Ancient Egyptians were likely to lose some of their front teeth before they could become mummies, says a new research debated at the International Congress of Egyptologists in Florence.
Taking place after excerebration (brain removal) and evisceration (body organ removal) and before final wrapping, the procedure would force open the mouths of the deceased with a knife and iron chisel, breaking and dislocating teeth in the process.
The procedure appears to be in contrast to the delicate and thoughtful steps taken during the mummification process.
The “opening of the mouth” was so far known to Egyptologists as a central yet innocuous ritual in mummification, aimed at restoring the deceased’s senses for the afterlife.
The symbolic animation of the finished mummy was achieved through a series of ritual actions that involved the repeated touching of the mouth and eyes with various specialized implements.
“These actions were accompanied by recitation of specific formulae and incantations in order to enable the deceased to breathe, eat, drink, hear, and see, and ultimately survive the afterlife,” said Mariam Ayad, associate professor of Egyptology at the American University in Cairo.

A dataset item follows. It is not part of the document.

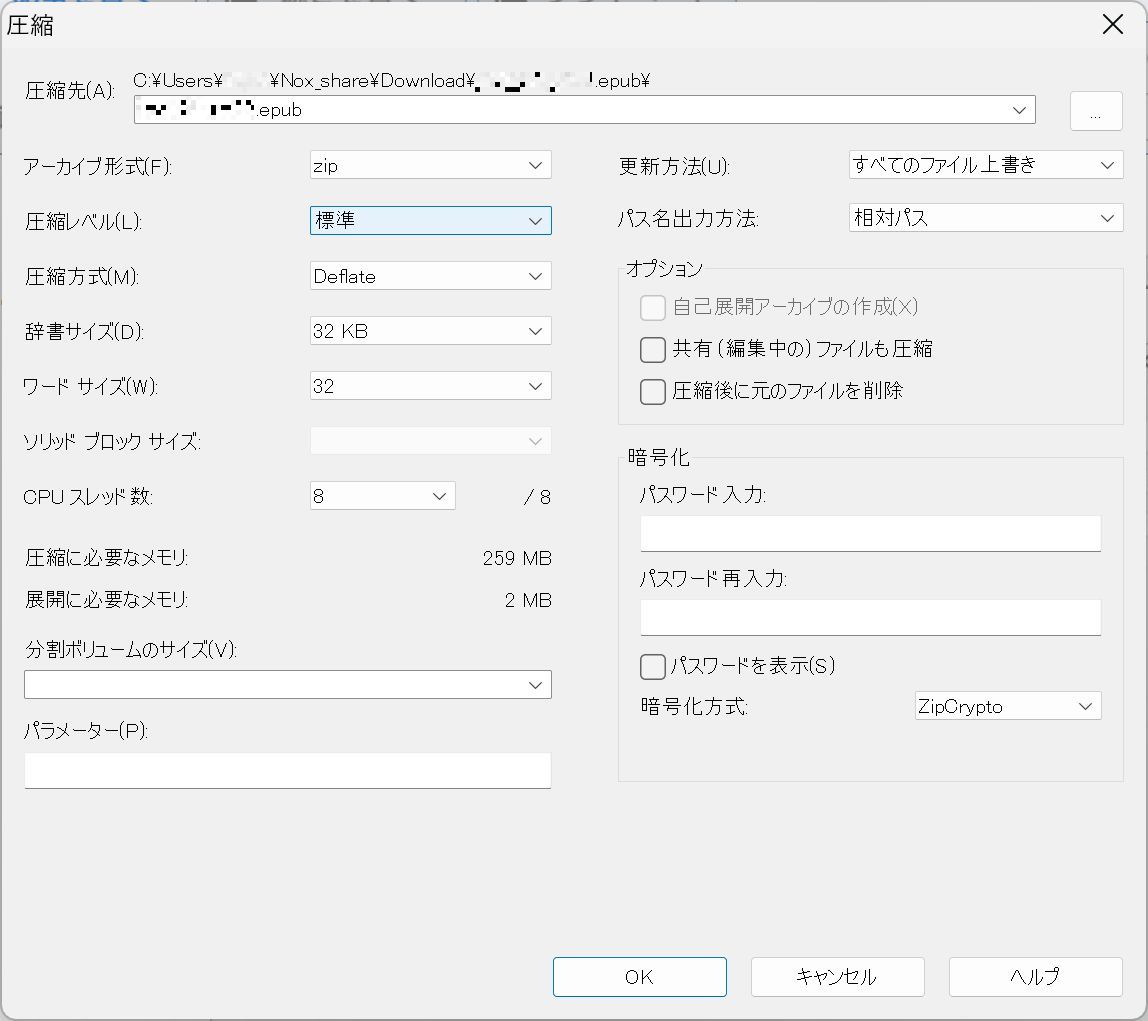Click the パスワード入力 field
Viewport: 1148px width, 1021px height.
[870, 533]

Ayad presented a study on the opening of the mouth ritual as seen in scenes from ancient Egyptian mortuary monuments.
But according to mummy expert Frank Rühli, director of the Institute of Evolutionary Medicine at the University of Zurich, parts of the ceremony actually correspond to a physical and sometime probably rather brutal opening of the deceased’s mouth.
“Fractures and avulsions of front teeth, which were up to now not sufficiently taken into consideration, are the first evidence for a real physical opening of the mouth procedure during mummification,” Rühli told Discovery News.
Rühli and dentist Roger Seiler from the Institute of Evolutionary Medicine at the University of Zurich, investigated 51 mummies from the Swiss Mummy project and more than 100 from the skull collection of the University of Zurich Anthropological Institute and Museum.
It emerged that several mummies suffered postmortem (after death) trauma to the teeth, and CT scans even showed that in some cases broken teeth ended up deep down in the throat.
“One learns from the texts of the ritual of embalming that after the surgical treatment and the dehydration, the dead body was again cleaned and anointed before being wrapped,” the researchers wrote in a issue of the journal The Anatomical Record entirely devoted to the study of mummies around the world.